* EXERCISE TASK: Can you copy each of the following items exactly as it appears, character for character?

* SUPPLIED ENTRIES:
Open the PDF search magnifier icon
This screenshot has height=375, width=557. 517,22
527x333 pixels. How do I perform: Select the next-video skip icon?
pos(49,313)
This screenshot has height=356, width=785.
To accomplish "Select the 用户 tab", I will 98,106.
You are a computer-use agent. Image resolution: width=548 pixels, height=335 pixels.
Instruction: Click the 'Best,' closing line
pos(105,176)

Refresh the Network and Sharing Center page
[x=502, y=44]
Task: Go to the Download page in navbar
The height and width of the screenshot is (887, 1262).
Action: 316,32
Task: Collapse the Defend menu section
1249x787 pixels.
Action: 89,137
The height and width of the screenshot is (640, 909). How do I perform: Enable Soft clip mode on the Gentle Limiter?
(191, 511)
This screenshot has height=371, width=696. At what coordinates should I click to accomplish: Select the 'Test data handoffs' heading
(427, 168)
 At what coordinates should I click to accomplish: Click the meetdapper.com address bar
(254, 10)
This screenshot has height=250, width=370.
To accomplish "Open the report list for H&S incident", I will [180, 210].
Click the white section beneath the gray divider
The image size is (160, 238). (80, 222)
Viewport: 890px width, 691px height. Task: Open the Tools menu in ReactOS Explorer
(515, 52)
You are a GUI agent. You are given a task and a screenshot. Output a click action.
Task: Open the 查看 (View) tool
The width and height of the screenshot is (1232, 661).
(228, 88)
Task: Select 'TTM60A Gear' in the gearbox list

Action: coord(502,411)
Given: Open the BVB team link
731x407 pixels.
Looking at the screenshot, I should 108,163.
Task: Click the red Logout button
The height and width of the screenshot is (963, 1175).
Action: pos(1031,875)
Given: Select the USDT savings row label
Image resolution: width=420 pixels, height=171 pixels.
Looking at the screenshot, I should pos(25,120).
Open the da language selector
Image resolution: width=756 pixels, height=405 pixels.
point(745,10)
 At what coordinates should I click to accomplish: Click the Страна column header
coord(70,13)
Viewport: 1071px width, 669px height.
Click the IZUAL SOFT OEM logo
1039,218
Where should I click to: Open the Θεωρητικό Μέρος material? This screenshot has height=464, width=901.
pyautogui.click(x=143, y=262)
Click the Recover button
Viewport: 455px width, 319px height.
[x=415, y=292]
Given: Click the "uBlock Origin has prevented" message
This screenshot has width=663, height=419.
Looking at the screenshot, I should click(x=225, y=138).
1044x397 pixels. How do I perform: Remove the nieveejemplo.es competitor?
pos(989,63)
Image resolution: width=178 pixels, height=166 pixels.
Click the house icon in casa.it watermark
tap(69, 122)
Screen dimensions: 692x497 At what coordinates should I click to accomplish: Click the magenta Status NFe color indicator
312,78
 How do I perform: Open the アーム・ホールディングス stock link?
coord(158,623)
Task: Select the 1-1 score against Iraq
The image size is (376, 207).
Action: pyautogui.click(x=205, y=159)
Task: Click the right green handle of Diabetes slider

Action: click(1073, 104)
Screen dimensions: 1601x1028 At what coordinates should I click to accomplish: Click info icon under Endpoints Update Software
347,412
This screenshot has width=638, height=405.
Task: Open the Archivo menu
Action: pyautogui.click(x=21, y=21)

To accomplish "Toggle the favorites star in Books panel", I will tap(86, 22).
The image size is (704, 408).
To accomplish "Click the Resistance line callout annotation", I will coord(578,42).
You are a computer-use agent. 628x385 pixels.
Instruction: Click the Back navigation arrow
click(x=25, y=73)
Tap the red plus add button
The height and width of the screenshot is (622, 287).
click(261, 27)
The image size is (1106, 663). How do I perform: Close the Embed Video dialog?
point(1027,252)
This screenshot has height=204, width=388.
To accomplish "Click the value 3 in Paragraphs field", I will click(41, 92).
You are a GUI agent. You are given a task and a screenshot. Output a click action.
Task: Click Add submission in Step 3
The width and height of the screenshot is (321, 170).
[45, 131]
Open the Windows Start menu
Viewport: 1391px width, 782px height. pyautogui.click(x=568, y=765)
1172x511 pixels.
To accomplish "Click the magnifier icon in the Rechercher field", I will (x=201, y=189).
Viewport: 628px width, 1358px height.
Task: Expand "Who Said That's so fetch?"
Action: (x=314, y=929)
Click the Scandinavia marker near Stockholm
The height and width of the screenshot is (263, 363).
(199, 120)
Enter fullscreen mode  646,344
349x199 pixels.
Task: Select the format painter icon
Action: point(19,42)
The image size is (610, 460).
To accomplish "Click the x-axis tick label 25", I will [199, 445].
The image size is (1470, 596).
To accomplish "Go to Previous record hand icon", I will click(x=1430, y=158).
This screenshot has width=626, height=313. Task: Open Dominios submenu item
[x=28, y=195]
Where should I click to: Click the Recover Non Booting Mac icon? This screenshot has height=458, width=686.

* THE RESPONSE:
Open the PDF search magnifier icon
This screenshot has height=375, width=557. 517,22
527x333 pixels. How do I perform: Select the next-video skip icon?
pos(49,313)
This screenshot has height=356, width=785.
To accomplish "Select the 用户 tab", I will 98,106.
You are a computer-use agent. Image resolution: width=548 pixels, height=335 pixels.
Instruction: Click the 'Best,' closing line
pos(105,176)

Refresh the Network and Sharing Center page
[x=502, y=44]
Task: Go to the Download page in navbar
The height and width of the screenshot is (887, 1262).
Action: 316,32
Task: Collapse the Defend menu section
1249x787 pixels.
Action: 89,137
The height and width of the screenshot is (640, 909). How do I perform: Enable Soft clip mode on the Gentle Limiter?
(191, 511)
This screenshot has height=371, width=696. At what coordinates should I click to accomplish: Select the 'Test data handoffs' heading
(427, 168)
 At what coordinates should I click to accomplish: Click the meetdapper.com address bar
(254, 10)
This screenshot has height=250, width=370.
To accomplish "Open the report list for H&S incident", I will [180, 210].
Click the white section beneath the gray divider
The image size is (160, 238). (80, 222)
Viewport: 890px width, 691px height. Task: Open the Tools menu in ReactOS Explorer
(515, 52)
You are a GUI agent. You are given a task and a screenshot. Output a click action.
Task: Open the 查看 (View) tool
The width and height of the screenshot is (1232, 661).
(228, 88)
Task: Select 'TTM60A Gear' in the gearbox list

Action: coord(502,411)
Given: Open the BVB team link
731x407 pixels.
Looking at the screenshot, I should 108,163.
Task: Click the red Logout button
The height and width of the screenshot is (963, 1175).
Action: pos(1031,875)
Given: Select the USDT savings row label
Image resolution: width=420 pixels, height=171 pixels.
Looking at the screenshot, I should pos(25,120).
Open the da language selector
Image resolution: width=756 pixels, height=405 pixels.
point(745,10)
 At what coordinates should I click to accomplish: Click the Страна column header
coord(70,13)
Viewport: 1071px width, 669px height.
Click the IZUAL SOFT OEM logo
1039,218
Where should I click to: Open the Θεωρητικό Μέρος material? This screenshot has height=464, width=901.
pyautogui.click(x=143, y=262)
Click the Recover button
Viewport: 455px width, 319px height.
[x=415, y=292]
Given: Click the "uBlock Origin has prevented" message
This screenshot has width=663, height=419.
Looking at the screenshot, I should click(x=225, y=138).
1044x397 pixels. How do I perform: Remove the nieveejemplo.es competitor?
pos(989,63)
Image resolution: width=178 pixels, height=166 pixels.
Click the house icon in casa.it watermark
tap(69, 122)
Screen dimensions: 692x497 At what coordinates should I click to accomplish: Click the magenta Status NFe color indicator
312,78
 How do I perform: Open the アーム・ホールディングス stock link?
coord(158,623)
Task: Select the 1-1 score against Iraq
The image size is (376, 207).
Action: pyautogui.click(x=205, y=159)
Task: Click the right green handle of Diabetes slider

Action: click(1073, 104)
Screen dimensions: 1601x1028 At what coordinates should I click to accomplish: Click info icon under Endpoints Update Software
347,412
This screenshot has width=638, height=405.
Task: Open the Archivo menu
Action: pyautogui.click(x=21, y=21)

To accomplish "Toggle the favorites star in Books panel", I will tap(86, 22).
The image size is (704, 408).
To accomplish "Click the Resistance line callout annotation", I will coord(578,42).
You are a computer-use agent. 628x385 pixels.
Instruction: Click the Back navigation arrow
click(x=25, y=73)
Tap the red plus add button
The height and width of the screenshot is (622, 287).
click(261, 27)
The image size is (1106, 663). How do I perform: Close the Embed Video dialog?
point(1027,252)
This screenshot has height=204, width=388.
To accomplish "Click the value 3 in Paragraphs field", I will click(41, 92).
You are a GUI agent. You are given a task and a screenshot. Output a click action.
Task: Click Add submission in Step 3
The width and height of the screenshot is (321, 170).
[45, 131]
Open the Windows Start menu
Viewport: 1391px width, 782px height. pyautogui.click(x=568, y=765)
1172x511 pixels.
To accomplish "Click the magnifier icon in the Rechercher field", I will (x=201, y=189).
Viewport: 628px width, 1358px height.
Task: Expand "Who Said That's so fetch?"
Action: (x=314, y=929)
Click the Scandinavia marker near Stockholm
The height and width of the screenshot is (263, 363).
(199, 120)
Enter fullscreen mode  646,344
349x199 pixels.
Task: Select the format painter icon
Action: point(19,42)
The image size is (610, 460).
To accomplish "Click the x-axis tick label 25", I will [199, 445].
The image size is (1470, 596).
To accomplish "Go to Previous record hand icon", I will click(x=1430, y=158).
This screenshot has width=626, height=313. Task: Open Dominios submenu item
[x=28, y=195]
Where should I click to: Click the Recover Non Booting Mac icon? This screenshot has height=458, width=686.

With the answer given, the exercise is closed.